The study aims at providing regional perspectives based on empirical studies of specific
urban centres within a socio-historical and cultural context highlighting the major incentives
and focal points for urban growth. The region chosen for study is Tamilakam, which in the
early historical period covered a larger geographical area than the present Tamil Nadu, it
included present Kerala region as well. Any discussion on urbanism would be to provide a
general picture of the socio-economic and political configurations of early historical
Tamilakam. Society in early Tamilakam was organized on the basis of kinship ties (kuḍi =
clan)with clear perception of man=environment relationship, as reflected in distinctive
pattern of economic activities in different eco-zones called the tiṇai , a dominant theme in
Sangam poetry. Five such tiṇais are described in the Sangam works and points to an
understanding of human adaptation to environment.

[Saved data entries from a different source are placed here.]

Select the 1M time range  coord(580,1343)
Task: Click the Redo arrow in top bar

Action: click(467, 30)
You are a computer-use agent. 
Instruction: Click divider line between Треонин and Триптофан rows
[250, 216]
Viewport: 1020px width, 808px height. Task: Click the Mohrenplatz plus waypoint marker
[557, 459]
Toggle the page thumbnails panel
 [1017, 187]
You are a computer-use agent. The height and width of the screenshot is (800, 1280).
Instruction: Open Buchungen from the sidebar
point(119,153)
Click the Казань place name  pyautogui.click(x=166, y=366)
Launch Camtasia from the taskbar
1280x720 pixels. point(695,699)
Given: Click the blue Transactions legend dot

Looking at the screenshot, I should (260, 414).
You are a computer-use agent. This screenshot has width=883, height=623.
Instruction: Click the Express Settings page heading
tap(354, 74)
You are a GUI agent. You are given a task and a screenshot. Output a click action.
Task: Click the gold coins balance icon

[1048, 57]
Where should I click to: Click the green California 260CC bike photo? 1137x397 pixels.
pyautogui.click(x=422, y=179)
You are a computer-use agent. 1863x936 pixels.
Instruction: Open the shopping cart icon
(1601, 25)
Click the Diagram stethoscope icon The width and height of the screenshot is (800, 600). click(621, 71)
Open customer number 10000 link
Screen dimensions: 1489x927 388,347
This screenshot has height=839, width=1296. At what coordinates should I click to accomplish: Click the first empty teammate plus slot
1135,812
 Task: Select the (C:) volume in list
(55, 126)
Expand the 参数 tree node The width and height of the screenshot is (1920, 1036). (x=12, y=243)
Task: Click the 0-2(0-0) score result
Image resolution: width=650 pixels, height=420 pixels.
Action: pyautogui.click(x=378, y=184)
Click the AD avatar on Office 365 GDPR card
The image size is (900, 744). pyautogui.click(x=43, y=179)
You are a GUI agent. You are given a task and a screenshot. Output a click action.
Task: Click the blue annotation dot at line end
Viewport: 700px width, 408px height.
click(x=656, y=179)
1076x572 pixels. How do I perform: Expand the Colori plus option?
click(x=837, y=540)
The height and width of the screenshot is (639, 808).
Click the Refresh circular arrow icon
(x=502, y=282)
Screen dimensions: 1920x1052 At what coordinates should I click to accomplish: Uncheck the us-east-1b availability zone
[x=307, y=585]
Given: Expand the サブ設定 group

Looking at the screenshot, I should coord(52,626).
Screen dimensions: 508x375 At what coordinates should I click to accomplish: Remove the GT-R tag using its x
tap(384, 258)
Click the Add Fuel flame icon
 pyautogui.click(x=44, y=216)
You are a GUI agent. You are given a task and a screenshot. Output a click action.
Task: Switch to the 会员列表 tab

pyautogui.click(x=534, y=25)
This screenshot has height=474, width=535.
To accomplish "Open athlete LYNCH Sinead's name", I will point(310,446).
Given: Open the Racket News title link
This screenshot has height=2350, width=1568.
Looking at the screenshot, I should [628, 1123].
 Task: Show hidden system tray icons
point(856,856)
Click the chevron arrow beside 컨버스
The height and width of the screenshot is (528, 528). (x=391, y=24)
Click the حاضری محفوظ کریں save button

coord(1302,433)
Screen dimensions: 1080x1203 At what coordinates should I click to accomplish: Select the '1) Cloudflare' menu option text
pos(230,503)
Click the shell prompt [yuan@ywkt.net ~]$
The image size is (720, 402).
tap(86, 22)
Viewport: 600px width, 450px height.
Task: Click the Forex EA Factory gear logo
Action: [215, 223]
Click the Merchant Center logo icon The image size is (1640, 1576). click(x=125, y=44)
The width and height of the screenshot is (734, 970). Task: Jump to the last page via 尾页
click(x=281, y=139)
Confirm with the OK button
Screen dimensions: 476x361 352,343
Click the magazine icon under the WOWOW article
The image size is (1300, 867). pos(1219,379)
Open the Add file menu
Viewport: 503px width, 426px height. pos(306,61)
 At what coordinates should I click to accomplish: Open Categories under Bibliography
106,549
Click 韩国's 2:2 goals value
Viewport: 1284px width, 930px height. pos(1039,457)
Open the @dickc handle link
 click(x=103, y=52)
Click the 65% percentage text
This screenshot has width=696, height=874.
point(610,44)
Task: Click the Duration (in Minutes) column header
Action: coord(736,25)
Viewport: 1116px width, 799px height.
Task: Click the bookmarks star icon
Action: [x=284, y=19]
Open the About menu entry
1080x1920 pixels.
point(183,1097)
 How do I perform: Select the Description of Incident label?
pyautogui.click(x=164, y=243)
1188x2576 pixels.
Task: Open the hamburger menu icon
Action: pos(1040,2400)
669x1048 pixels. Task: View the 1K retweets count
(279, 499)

Interspersed with one another, the aintiṇai or five eco-situations were marked by different
forms of production ranging from primitive subsistence level hunting and gathering (kuṛiñci
tiṇai=hilly backwoods), pastoralism /animal husbandry and shifting cultivation (mullai
tiṇai=pastoral tract/forest), fishing (neital tiṇai= coastal/littoral), to agriculture (marutam=
riverine wetland/plains), while plundering and cattle lifting as an occupation characterized the
transitory zone of pālai= parched/arid zone. Blending of tiṇais also occurred with mixed
forms of subsistence. In effect four major forms of production can be identified viz. animal
husbandry, shifting agriculture, petty commodity production and plough agriculture.

Forces of change have been recognized only in the marutam, where plough agriculture
appeared in the later phases and new agrarian units emerged such as brāhmaṇa
households/settlements and warrior settlements. In the neital apart from fishing, salt
manufacturing and eventually trade also became important economic activities. In the
brāhmaṇa households of marutam, the cultivating groups in the service of the brāhmaṇas
created new relations of production outside the kinship framework, on which all
contemporary production activities were based. Such service groups may point to the
beginnings of a new stratification by gradually crystallizing into castes later.
The tiṇais, though uneven in their socio-economic milieu, were basically tribal in
organization. Kinship was the basis of production relations in all the tiṇais, with no social
division of labour even in the marutam, where the households increasingly organized and
controlled production. Social differentiation did not develop in marutam and neital zones,
beyond a broad division into two levels: the melor (the higher ones) and the kilor (the lower
ones). Despite the presence of brāhmaṇa households there is no evidence of the impact of the
varṇa ideology.

There is enough evidence to show that specialized craft production also developed such
as metal working, weaving and salt manufacturing, evidently in response to local exchange as
well as inter-regional and long distance trade. Such specialists are known both from literature
and the early Tamil Brāhmi inscriptions. They have, however, been viewed as mere
functionaries in a complex system of co-operation based on the network of kinship relations.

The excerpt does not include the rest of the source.